Event Review: Exit and Equity Investment Planning for Food and Drink Business Owners

Tuesday, 17th April 2018

By Ilona Alcock

The seminar was chaired by Naeema Choudry, Eversheds Sutherland, and provided expert advice to business owners on planning for exit or to sell equity to an investor to facilitate growth. The panellists were Alistair Cree, Eversheds Sutherland; Sarah Lawless, The Big Partnership; and Nicola McQuaid, Northedge Capital.

Planning for exit?

Choudry opened by asking whether it is worth having an exit plan, even if not necessarily considering an exit. Lawless explained that from a marketing perspective it’s all about getting the basics right: what is your offering? What are you selling and to whom? Increasingly consumers are more interested in the company’s vision and mission, as demonstrated by brands like Innocent. It is essential to do thorough market research, both desk based and with the target market, to prove the concept. This is key for investors but should be part of any business plan. If using an agency, Lawless recommends setting a clear brief and being transparent on budgets.

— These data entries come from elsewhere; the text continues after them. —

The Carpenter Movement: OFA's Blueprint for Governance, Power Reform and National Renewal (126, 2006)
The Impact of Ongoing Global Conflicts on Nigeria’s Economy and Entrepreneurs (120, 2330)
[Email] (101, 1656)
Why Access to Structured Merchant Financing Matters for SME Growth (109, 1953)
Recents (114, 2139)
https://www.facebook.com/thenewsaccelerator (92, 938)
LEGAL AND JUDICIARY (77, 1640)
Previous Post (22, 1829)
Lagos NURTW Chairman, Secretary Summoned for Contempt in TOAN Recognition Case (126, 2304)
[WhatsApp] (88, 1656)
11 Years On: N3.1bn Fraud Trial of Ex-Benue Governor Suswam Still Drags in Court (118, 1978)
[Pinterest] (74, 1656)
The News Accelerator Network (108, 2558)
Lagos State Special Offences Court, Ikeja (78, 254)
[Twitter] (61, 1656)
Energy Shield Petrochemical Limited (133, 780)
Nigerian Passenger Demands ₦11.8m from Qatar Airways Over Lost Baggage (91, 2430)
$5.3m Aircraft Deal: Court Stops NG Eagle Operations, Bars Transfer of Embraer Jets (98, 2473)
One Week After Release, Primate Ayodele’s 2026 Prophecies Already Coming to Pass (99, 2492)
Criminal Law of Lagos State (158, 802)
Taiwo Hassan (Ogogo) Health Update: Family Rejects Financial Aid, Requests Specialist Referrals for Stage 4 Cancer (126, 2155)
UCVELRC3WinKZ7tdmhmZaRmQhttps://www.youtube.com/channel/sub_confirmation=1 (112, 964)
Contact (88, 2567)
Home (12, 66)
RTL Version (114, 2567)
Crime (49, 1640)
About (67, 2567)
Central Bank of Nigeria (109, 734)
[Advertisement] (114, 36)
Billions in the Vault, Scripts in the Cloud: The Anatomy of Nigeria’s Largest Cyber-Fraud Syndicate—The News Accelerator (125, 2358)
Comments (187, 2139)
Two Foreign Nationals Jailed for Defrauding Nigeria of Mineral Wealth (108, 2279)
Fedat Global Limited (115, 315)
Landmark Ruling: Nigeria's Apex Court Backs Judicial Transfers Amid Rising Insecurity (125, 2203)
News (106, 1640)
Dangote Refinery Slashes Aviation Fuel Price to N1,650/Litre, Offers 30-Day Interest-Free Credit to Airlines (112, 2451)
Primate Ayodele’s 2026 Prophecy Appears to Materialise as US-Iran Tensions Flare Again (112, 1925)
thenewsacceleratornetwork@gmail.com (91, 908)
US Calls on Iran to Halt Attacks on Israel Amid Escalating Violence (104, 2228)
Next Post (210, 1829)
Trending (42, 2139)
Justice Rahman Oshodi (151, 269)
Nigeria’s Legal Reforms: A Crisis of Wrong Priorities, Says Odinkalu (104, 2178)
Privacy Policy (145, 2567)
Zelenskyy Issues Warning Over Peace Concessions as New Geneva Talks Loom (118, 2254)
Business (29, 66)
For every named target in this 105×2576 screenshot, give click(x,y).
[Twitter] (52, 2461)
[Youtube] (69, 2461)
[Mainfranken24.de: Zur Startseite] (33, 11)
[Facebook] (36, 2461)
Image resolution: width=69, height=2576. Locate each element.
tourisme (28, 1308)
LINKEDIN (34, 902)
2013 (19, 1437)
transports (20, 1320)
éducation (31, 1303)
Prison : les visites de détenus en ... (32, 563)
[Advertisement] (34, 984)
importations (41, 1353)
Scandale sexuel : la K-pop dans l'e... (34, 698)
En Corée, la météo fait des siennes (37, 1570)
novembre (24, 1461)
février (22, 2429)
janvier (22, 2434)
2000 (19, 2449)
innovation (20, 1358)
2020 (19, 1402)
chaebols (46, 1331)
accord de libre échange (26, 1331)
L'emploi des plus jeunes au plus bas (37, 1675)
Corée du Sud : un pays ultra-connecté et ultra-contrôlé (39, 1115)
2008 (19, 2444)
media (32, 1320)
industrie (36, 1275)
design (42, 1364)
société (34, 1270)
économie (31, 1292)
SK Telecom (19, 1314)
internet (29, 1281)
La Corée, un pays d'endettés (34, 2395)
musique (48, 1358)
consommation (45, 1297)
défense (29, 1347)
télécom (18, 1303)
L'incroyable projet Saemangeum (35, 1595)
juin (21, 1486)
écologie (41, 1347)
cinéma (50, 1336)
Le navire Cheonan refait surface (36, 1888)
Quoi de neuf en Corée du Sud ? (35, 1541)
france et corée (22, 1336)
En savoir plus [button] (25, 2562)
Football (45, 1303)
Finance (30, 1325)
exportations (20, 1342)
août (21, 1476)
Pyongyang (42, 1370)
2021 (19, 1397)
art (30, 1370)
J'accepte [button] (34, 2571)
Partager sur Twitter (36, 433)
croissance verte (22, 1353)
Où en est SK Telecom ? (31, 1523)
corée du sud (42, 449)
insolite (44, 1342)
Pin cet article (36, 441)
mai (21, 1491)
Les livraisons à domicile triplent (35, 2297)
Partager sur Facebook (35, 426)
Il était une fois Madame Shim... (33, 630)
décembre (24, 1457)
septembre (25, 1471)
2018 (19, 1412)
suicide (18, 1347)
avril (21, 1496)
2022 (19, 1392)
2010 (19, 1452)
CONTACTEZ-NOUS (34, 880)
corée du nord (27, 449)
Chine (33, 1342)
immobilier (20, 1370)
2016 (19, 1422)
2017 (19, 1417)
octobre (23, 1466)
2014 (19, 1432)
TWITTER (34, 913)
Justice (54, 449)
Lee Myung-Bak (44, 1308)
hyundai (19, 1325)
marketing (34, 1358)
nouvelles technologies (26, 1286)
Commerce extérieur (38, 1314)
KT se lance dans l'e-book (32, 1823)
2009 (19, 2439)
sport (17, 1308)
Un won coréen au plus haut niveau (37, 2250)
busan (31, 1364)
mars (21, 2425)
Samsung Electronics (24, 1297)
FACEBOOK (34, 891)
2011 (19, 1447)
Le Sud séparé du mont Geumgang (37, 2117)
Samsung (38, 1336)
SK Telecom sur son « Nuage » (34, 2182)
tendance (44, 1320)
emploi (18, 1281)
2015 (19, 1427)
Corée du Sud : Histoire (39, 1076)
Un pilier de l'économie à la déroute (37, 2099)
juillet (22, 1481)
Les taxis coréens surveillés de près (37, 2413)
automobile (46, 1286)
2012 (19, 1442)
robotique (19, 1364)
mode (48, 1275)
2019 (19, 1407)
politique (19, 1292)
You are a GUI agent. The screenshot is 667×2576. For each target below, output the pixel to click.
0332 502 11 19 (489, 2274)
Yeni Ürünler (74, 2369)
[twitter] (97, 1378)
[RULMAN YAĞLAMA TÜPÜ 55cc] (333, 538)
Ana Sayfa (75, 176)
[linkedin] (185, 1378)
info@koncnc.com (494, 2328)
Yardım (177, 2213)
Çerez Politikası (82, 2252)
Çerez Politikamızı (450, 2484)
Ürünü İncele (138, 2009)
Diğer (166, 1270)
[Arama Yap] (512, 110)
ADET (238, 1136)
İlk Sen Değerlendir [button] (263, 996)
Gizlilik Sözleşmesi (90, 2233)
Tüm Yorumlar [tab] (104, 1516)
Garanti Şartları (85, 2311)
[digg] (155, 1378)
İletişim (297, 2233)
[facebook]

Cree echoed these recommendations. From a legal perspective, everything that is needed for an exit or investment is actually just good governance. For example, have you reviewed all employment and IP contracts? Are all your registers up to date? You never know when you might be approached with an offer so it makes sense to be prepared.

What factors determine whether a business will secure investment?

McQuaid believes there are four key factors to consider: the management team; the plan; the platform and the exit. Food & drink businesses are often owner managed, with tight resources, leading to potential gaps (e.g. marketing) in the team. Investors are not necessarily looking for the finished article, but they need to understand where the gaps are.

Businesses should have a tangible, visible plan with a set of actions of how they will deliver. When looking into Clear Drinks, Northedge was impressed by the high quality research which enabled them to have confidence in brand and the management team. It is important to show opportunities for investment. For example, investing £1.5m in a piece of kit showed returns within just 15 months.

Investors want to hear about potential risks and to know that there are plans in place to mitigate their impact. Exciting stories and opportunities are great, but acknowledging the downsides gives credibility.
Cree agreed it all comes down to confidence. Does the business know what it’s doing? It can be something really basic, like having a properly organised data room, to help investors/buyers know you have done the due diligence.

How is a business valued?

McQuaid joked it’s a “very precise science” whilst Cree refers to it as a “dark art”! McQuaid noted that many factors are taken into account, e.g. comparators, multiples and earnings profile. With Clearly Drinks the trend for own label branding attracted a higher multiple. Ultimately, in a competitive market though, it is the market that sets the price.

The “X Factor” must also be considered, according to Cree. There will be businesses attracting high valuations before they make a profit. There is plenty of money around in Private Equity for the right businesses. McQuaid adds that the business must be able to articulate that difference to take advantage of the trend. For example, Clearly Drinks developed sugar free, flavoured waters 12 months before the introduction of the sugar tax.

How do you prepare for exit or investment?

Lawless reminded the audience not to take their eye of the ball. The focus of marketing should still be to drive sales and maintain a healthy business. In addition, if looking for investors, businesses can start to build their profile with press around milestones, awards and position key people as thoughtleaders.

Cree advises thinking about the structure of the deal early, and how you will be paid for the business. There will be tax implications for different structures and some deals will be a mix of cash and shares, or pay out over a period of time depending on performance. This is another reason to attempt to hide skeletons: you will be tied into warranties and will have to pay out at some point.

Due diligence doesn’t sound exciting but it is essential to get the best deal. Cree suggests downloading a basic due diligence questionnaire and working through the elements that will have the most impact on the business. For example, can key staff just walk out with no restrictive covenants? Are you relying on third party consents? Are you fully compliant with relevant legislation? These can be rectified before negotiations start, or explained to potential buyers where necessary. For private equity investors, it is worth also considering the structure of the business and any restrictions on management decisions.

For food & drink businesses it can be challenging to get key contracts. It then becomes a matter of explaining the processes in place to retain customers and giving examples of facing challenges.

McQuaid advises keeping the exit plan on the agenda, ensuring regular conversations between investors and the management team. Northedge generally plan for a 3 to 5 year model, but this may be shortened if the business has met targets and the right opportunities appear.

Any trends for the Food & Drink sector?

Lawless is seeing a move towards niche markets whether based on dietary requirements (e.g. gluten free, vegan) or regionalising restaurants. The industry is becoming more visual, with video becoming ever more important. As with all sectors, there is a move towards experiences over things. Brands which position themselves as giftable or keepable are performing well. It is also increasingly important to be authentic, and to ensure all elements of the business align with the vision and mission.

Choudry closed the event, thanking all speakers and inviting delegates to continue the conversation after the event.